While watching this we invite you to imagine Gabriel White’s alluring and smart Australian accent explaining to you the language and affordances of gestural UI (slide 17-21). When SXSW releases the audio we’ll link it up here. Until then, here’s an overview to accompany the slides.

Where’s the opportunity? Sensors are in place for incorporating gestures in a variety of devices and use cases but there may be a tendency to add them simply because you can. We gently remind designers; just because you can, doesn’t mean you should. The opportunity (and the challenge) for designers is to write the rules of gestural UI and Gabe has puts forward several guiding questions to help designers ensure gestures add meaning and possibly the right level of fun to the device experience.

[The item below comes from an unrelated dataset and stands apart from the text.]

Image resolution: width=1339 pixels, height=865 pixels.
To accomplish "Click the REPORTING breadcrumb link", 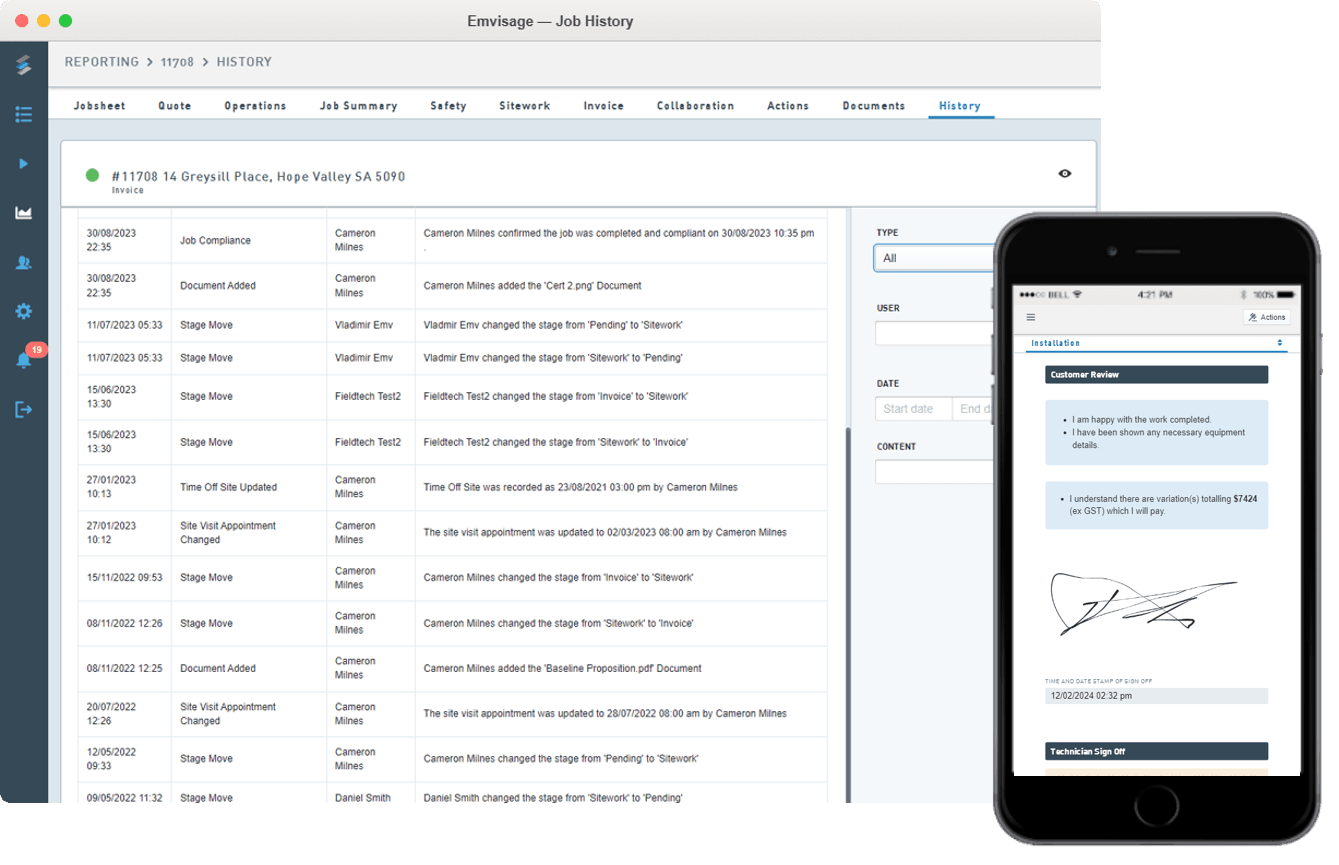I will tap(102, 62).

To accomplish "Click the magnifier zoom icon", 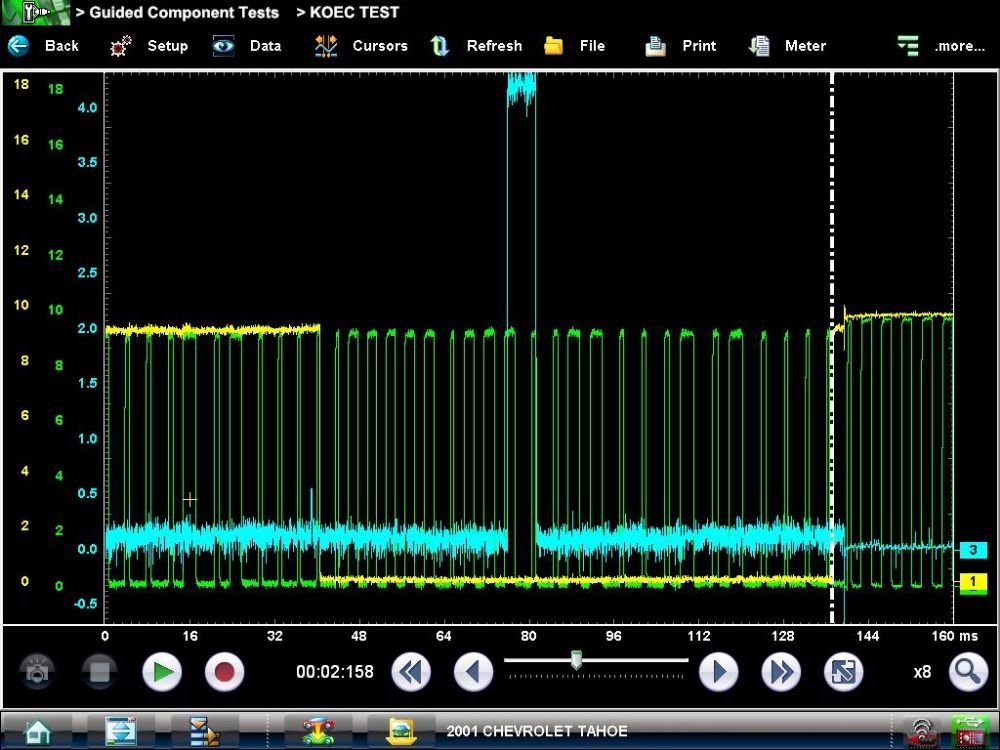I will click(x=968, y=672).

One key example is shaking. The Sansa Shaker music player (slide 40) needs no screen; the device’s shape invites users to shake it. The mental model of shaking the device to randomly rearrange songs in a play list comes readily. UrbanSpoon’s iPhone app (slide 43) extends the metaphor appropriately, letting users randomize the search results of local restaurants. Then the examples get more tenuous. A gesture like shaking can quickly degrade in value, and even detract from an experience as it gets loosely translated. Applications like FaceBook for iPhone (slide 44) let you shake to refresh your friend feed — not something that fits the mental model of randomizing or shuffling. Then mCoolPhone (slide 46) fully breaks the model by letting you to shake to answer a voice call.

Guiding Questions for Gestural UI Design:
1- What’s the metaphor?
2- What are the affordances?
3- Is the application specialist or generalist?
4- How can I use gesture to disambiguate?